- What you will do -
Only the pictures should be left out; write out all other data exactly.

=== Records provided ===

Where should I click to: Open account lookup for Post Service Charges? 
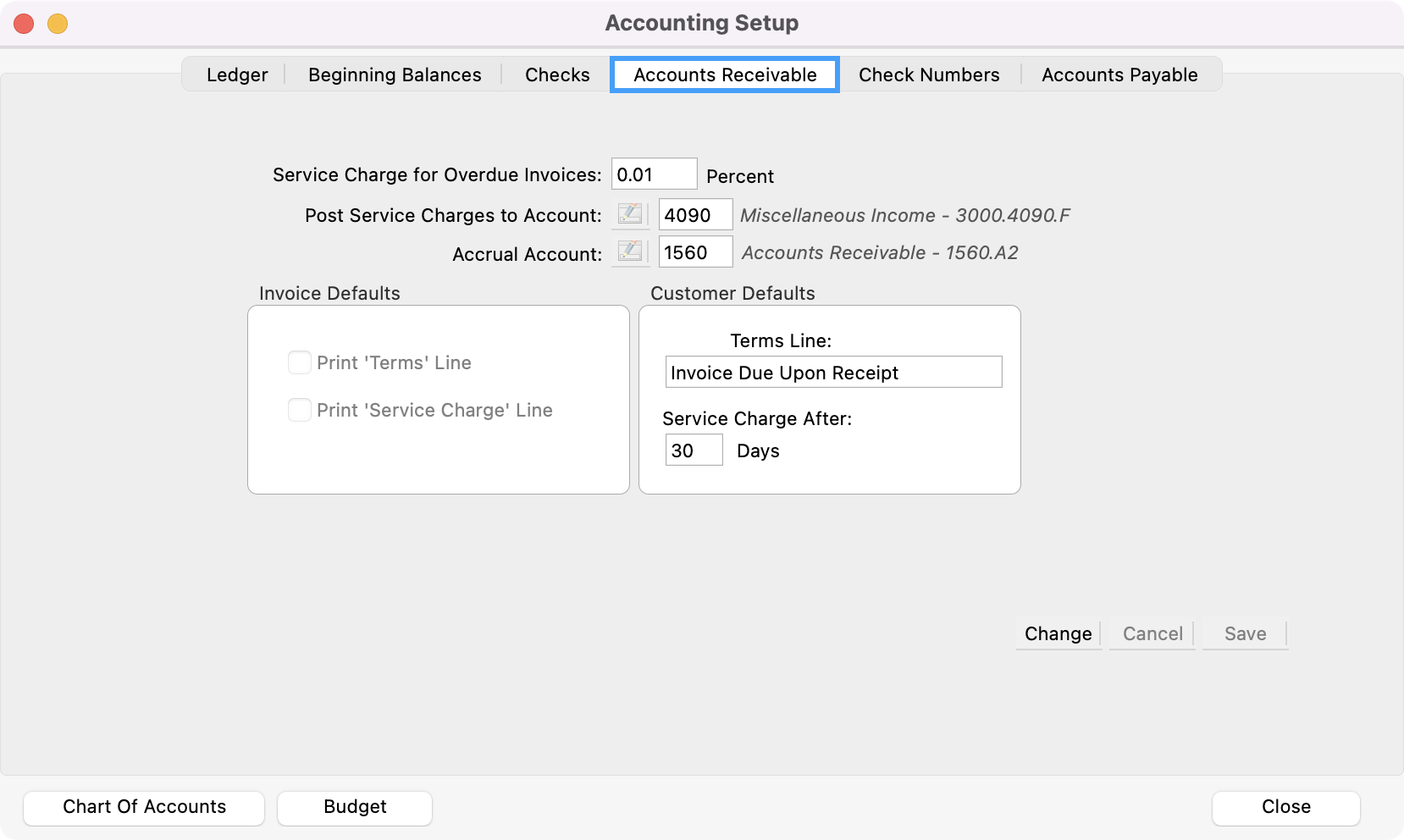tap(629, 215)
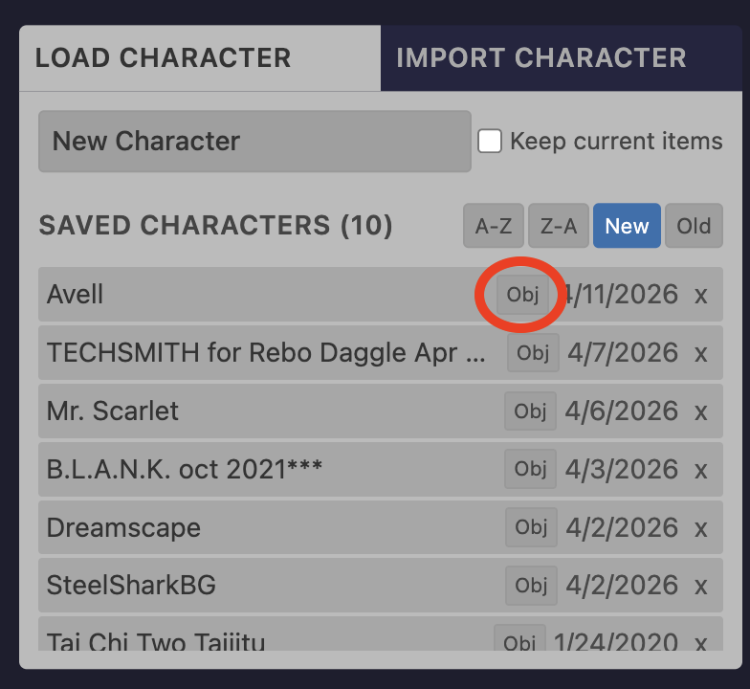Click Obj button for SteelSharkBG
The image size is (750, 689).
[530, 585]
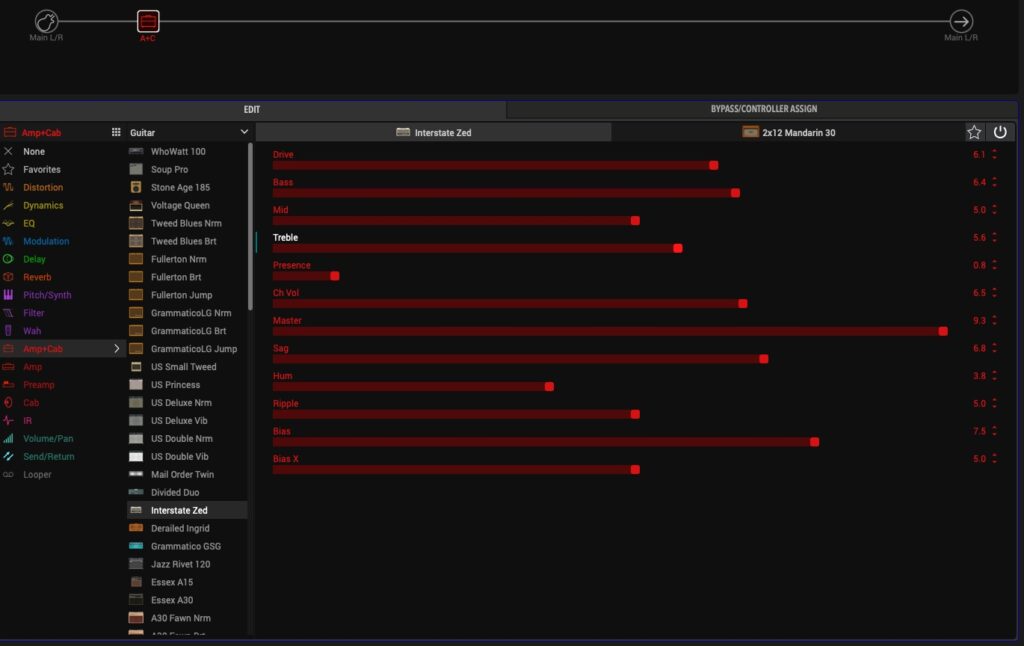Choose the Essex A30 amp model

(x=172, y=600)
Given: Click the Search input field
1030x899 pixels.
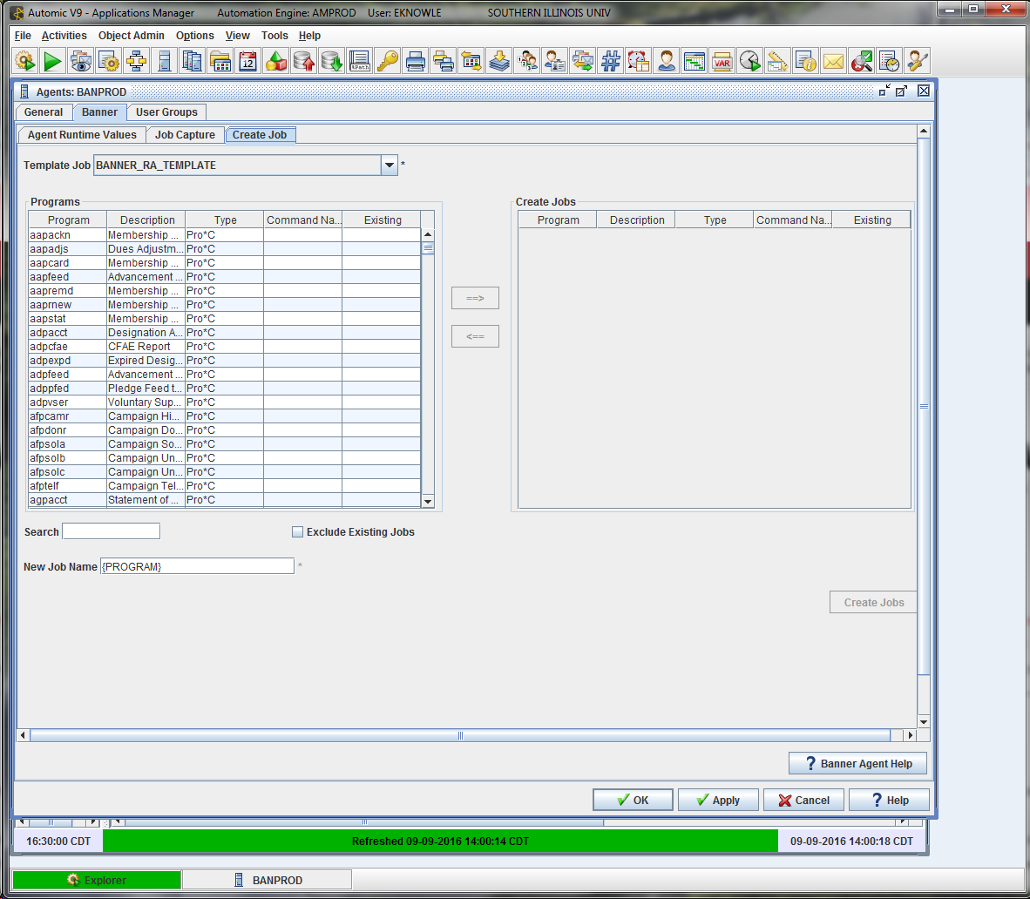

===

- Result of the task -
Where should I click to: Open account lookup for Post Service Charges? 
tap(629, 215)
Click Obj button for SteelSharkBG
The image size is (750, 689).
[530, 585]
Choose the Essex A30 amp model

(x=172, y=600)
Given: Click the Search input field
1030x899 pixels.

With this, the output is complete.